Hopf Algebras in Noncommutative Geometry and Physics by Stefaan Caenepeel, categorical aspects of Hopf algebras, and recent advances in the theory of corings and quasi-Hopf algebras. It provides examples and basic properties of corings and their comodules in relation to ring and Hopf algebra theory and analyzes entwining structures and. An Introduction to Hopf Algebras - Ebook written by Robert G. Underwood. Read this book using Google Play Books app on your PC, android, iOS devices. Download for offline reading, highlight, bookmark or take notes while you read An Introduction to Hopf Algebras. This volume contains the proceedings of the scientific session “Hopf Algebras and Tensor Categories”, held from July 27–28, , at the Mathematical Congress of the Americas in Montreal, Canada. Papers highlight the latest advances and research directions in the theory of tensor categories and Hopf algebras. Throughout we work with involutive algebras over the ﬁeld of complex numbers (but the algebraic results remain true for all ﬁelds of characteristic 0). All algebras are associative and have identity, we use the standard Hopf algebra notation and terminology and we always assume that the antipode of a Hopf algebra is bijective.

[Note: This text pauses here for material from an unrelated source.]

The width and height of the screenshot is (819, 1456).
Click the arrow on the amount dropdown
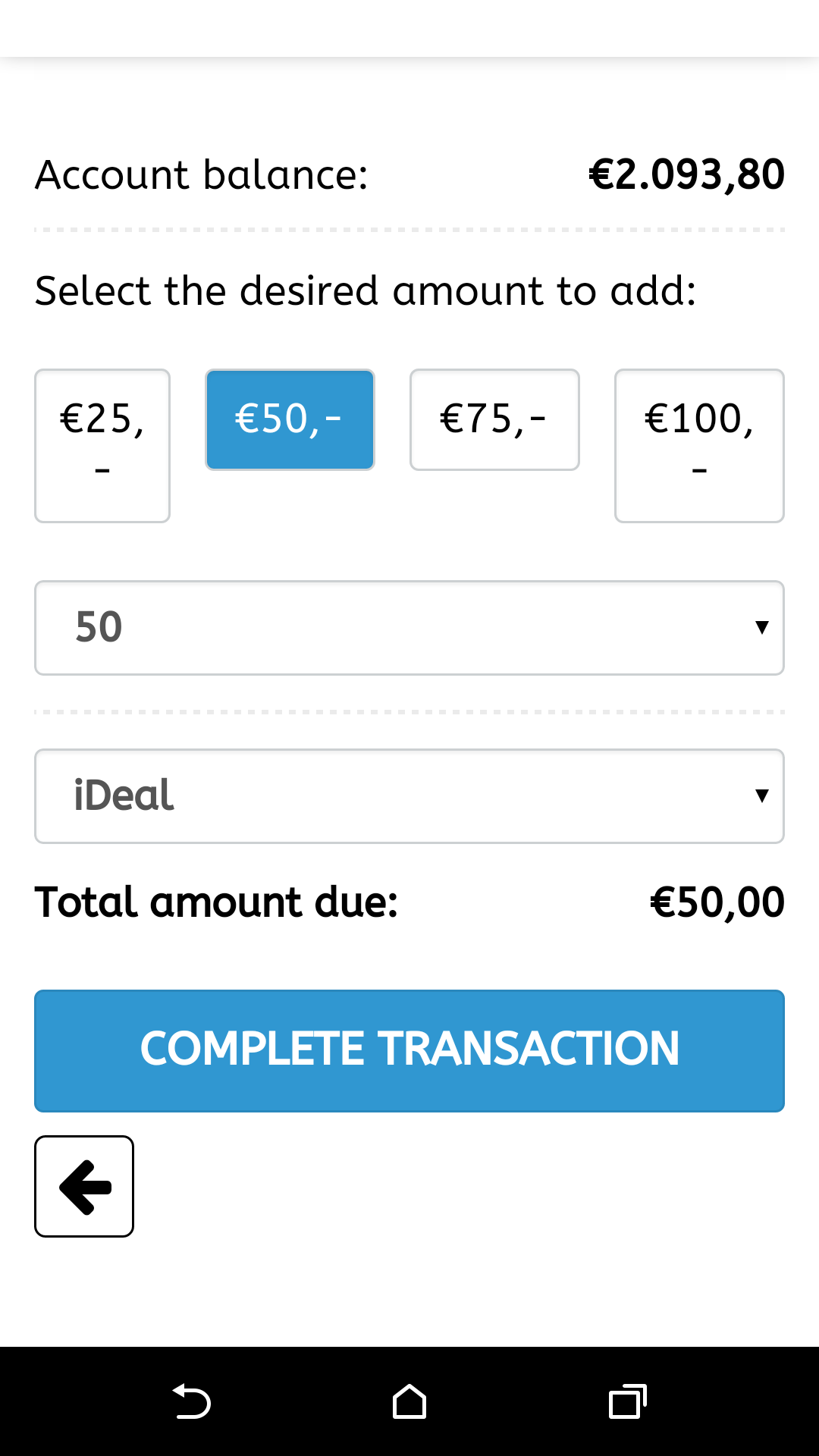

BOOK ON HOPF ALGEBRAS AND ROOT SYSTEMS | Joint project with Hans-Jürgen Schneider. We introduce Nichols algebras, present important classes of . We give a class of Hopf algebroids associated to module algebras of the Drinfeld doubles of Hopf algebras when the R-matrices act properly. When this construction is applied to quantum groups, we get examples of quantum groupoids, which have Poisson groupoids as their semi-classical limits. This book offers a unified description of Hopf algebras and their generalizations from a category theoretical point of view. The author applies the theory of liftings to Eilenberg–Moore categories to translate the axioms of each considered variant of a bialgebra (or Hopf algebra) to a bimonad (or Hopf monad) structure on a suitable functor. So I'm looking for a good introductory book on Hopf algebras for self-study and especially for one that has many examples and applications to the two topics mentioned above. (As for my background, I know abstract algebra, commutative algebra and non-commutative algebra at a basic graduate level, I'm familiar with the basics on representation.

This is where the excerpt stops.